Mrs. Höss describes to her friends getting a coat from "Canada" while mocking another woman who thought she meant the sovereign country; Kanada was in fact the name given in Auschwitz to the vast storehouse of goods confiscated from the prisoners.
The sound of constant revving of an unseen motorcycle engine heard from a distance several times throughout the outdoor scenes is a fact from real life. The main character of the movie, Auschwitz commander Rudolf Höss, hired a person just to rev the engine in order to overshadow the horror of screams and gunshots coming from the camp.

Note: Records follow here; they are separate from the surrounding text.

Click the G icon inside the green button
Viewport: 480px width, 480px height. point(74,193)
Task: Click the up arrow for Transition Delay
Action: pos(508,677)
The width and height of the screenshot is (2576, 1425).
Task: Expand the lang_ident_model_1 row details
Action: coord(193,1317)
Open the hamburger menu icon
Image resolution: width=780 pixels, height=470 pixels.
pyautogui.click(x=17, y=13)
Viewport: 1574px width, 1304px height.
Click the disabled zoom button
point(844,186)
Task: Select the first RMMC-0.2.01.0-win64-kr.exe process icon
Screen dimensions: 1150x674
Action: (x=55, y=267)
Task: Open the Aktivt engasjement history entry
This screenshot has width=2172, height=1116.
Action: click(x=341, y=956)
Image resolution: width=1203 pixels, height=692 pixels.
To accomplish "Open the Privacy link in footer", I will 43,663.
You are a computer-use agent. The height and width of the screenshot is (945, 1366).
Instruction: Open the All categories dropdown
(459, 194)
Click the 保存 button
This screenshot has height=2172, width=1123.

In a 2023 interview with Vanity Fair, Jonathan Glazer spoke about the real-life origin of the little girl character who leaves food for the prisoners overnight and detailed the process of shooting those scenes with a thermal camera: "This girl is playing a woman, Alexandra, who I met when she was 90 years old. When I started going to Auschwitz and I started thinking about this film, obviously everything you're dealing with is pitch black. The horrors of it all are very oppressive even to think about, and there were many times during the evolution of this project that I felt I couldn't continue with it because it was nothing but darkness. A friend and one of the co-producers, Bartek Rainski, started to research people who still lived in that area, who were alive at the time-and in fact some of them were children who were basically partisans, working with a resistance movement called the AK that was the sort of Polish underground. They were running documents and they were sharing information in and out of the camps. Because they were children, they were suspected less. I met this lady and she told me her story, which was what you see in the film: As a girl, she actually worked in a coal mine, but wasn't actually down the mine. She was a local Polish, non-Jewish girl who lived locally and felt compelled to do what she could for prisoners. And part of the thing she did was to leave food for them in construction sites at night, where she was less in danger than she would've been obviously during the day... We've talked about the film being seen through a 21st century lens. It was about making sure that all of the cameras needed to be as sharp and unadorned as possible, not using lights. We didn't use film lighting-and as a result, you're then working within the limitations that you've set yourself. So you have a scene like this: Here's a girl at night in 1943, in a construction site that was full of slave labor during the day. How are you going to see her if you can't use lights? There's no ambient light anywhere near that you could justify. Lukasz Zal and I talked about how we could see her. Really, it just came down to: What's the only tool that exists where we'll be able to see something that our eyes couldn't? That was a thermal camera. Then we went on a long and very difficult journey into that technology in order to capture this sequence.
You're not seeing light recorded here. You're seeing heat recorded. I suppose it's a pretty dramatic shift in imagery from everything you've seen up until this sequence, but it's presented with the same intention, with the same commitment to the dogma of 21st century tools, 21st century lens. It's present tense. The aesthetic follows the fundamentals of it-there's something very beautiful and poetic about the fact that it is heat, and she does glow. It reinforces the idea of her as an energy."
Director Jonathan Glazer used up to five fixed cameras in the house and garden with no visible crew to capture many scenes so the actors didn't know if they were being shot in a close-up or wide shot. They were totally immersed in the scene and enjoyed working in that realistic environment.
Due to the unconventional multi-camera set up, Glazer and his team had over 800 hours of raw footage at the start of the editing process.